2. A sixth grader looks down at his toes and back up the length of his body, and then says to me, "I just don't think I'm big enough to be in sixth grade."
3. Students arrive with feathers in their hair, pink stripes, darker colors, daring cuts...so bold and confident of their ability to be themselves.
4. When I ask my sixth graders how summer reading was--if it was too much--they yell in chorus, "No way!" One kid looks up at me and says, "I love the challenge. It was fun."
5. An eighth grader grabs me and says, "I can't wait to come to your class--and I have it last, just like last year!"
6. Our seventh and eighth graders walk in, sit down, and prove why looping is so beneficial. No introductions, no expectations, no testing boundaries. They know us. We know them. And we work--right from the moment they sit down.
7. I measure my advisees--some have them have grown 5 inches in the past year--but not only are they taller; their voices are deeper, their wits sharper, and their ability to express themselves clearer. It's amazing to watch this transformation that only occurs in the middle level grades.
8. An observer and future teacher who follows the students today to get a picture of what the first day of school looks like in middle school, comes to our team at the end of the day and tells us each teacher is so very different, but all the important things are consistent. In a private conversation, she tells me she's surprised that not one of us went over a list of rules during the day. "But respect," she says. "Each of you have said, 'Just be respectful.' Is that your only main rule?" "If you stress respect," I tell her, "everything else falls in line." And as I looked around my wing, I realized how true that was.
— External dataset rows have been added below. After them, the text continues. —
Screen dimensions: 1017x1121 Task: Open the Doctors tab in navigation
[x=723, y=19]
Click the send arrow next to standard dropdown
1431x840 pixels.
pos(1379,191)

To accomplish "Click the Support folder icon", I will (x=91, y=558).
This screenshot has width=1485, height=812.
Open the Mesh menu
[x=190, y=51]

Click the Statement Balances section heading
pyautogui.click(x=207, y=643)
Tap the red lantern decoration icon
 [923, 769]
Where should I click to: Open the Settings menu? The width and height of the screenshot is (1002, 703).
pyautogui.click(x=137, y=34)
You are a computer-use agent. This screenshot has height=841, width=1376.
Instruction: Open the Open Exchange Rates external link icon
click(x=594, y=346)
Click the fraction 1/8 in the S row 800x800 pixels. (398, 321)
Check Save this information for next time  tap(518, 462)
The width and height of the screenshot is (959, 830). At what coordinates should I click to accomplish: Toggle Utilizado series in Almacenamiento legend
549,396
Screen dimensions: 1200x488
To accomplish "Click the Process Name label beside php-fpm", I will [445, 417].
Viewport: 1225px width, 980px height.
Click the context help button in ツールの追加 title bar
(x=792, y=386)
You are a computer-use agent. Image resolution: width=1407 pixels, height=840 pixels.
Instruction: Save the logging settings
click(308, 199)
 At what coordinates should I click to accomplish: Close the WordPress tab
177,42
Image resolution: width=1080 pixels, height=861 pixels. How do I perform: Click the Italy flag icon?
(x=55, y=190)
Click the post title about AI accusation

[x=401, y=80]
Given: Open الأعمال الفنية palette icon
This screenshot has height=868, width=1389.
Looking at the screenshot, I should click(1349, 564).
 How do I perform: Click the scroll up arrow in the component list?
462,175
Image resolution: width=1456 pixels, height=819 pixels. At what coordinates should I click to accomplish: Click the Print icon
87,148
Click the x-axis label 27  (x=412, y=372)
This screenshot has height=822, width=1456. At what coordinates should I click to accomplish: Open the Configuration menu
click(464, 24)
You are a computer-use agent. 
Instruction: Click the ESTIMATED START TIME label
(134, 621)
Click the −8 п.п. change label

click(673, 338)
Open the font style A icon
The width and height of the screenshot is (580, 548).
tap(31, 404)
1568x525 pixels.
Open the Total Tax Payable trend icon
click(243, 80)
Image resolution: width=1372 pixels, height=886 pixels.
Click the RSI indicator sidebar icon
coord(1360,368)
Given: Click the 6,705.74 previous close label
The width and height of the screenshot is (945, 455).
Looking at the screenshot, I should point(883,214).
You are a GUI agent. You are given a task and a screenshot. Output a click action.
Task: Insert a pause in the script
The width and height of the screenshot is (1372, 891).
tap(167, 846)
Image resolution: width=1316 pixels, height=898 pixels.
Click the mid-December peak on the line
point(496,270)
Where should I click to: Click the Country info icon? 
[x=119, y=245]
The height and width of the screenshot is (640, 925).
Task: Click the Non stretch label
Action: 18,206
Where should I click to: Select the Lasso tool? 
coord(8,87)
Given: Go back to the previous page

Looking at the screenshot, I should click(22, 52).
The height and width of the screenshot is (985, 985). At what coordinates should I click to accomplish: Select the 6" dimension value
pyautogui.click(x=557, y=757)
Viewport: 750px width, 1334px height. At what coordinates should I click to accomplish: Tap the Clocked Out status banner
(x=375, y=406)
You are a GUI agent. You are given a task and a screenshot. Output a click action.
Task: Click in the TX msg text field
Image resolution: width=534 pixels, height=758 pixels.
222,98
9. As I end my day with a four mile loop near the school, I pass a track kid running the loop in the other direction, with her brother in tow on a bike. We stop to talk, and the brother expresses concern about having to do poetry with me. But his sister says to him, "It's okay. Poetry with Mrs. Miller is fun. She makes it like a game...it's perfect for your brain." Thank you for that.
10. 5 pm and the building is empty--everybody has their rooms clean and isn't yet stressed about how to make everything happen. There is a sense of contentment in the air. The sky always seems to be crystalline blue on the first day of school, and despite the utter exhaustion that drives us teacher to bed early on this day, we feel satsified. This day is always a reminder of why we teach.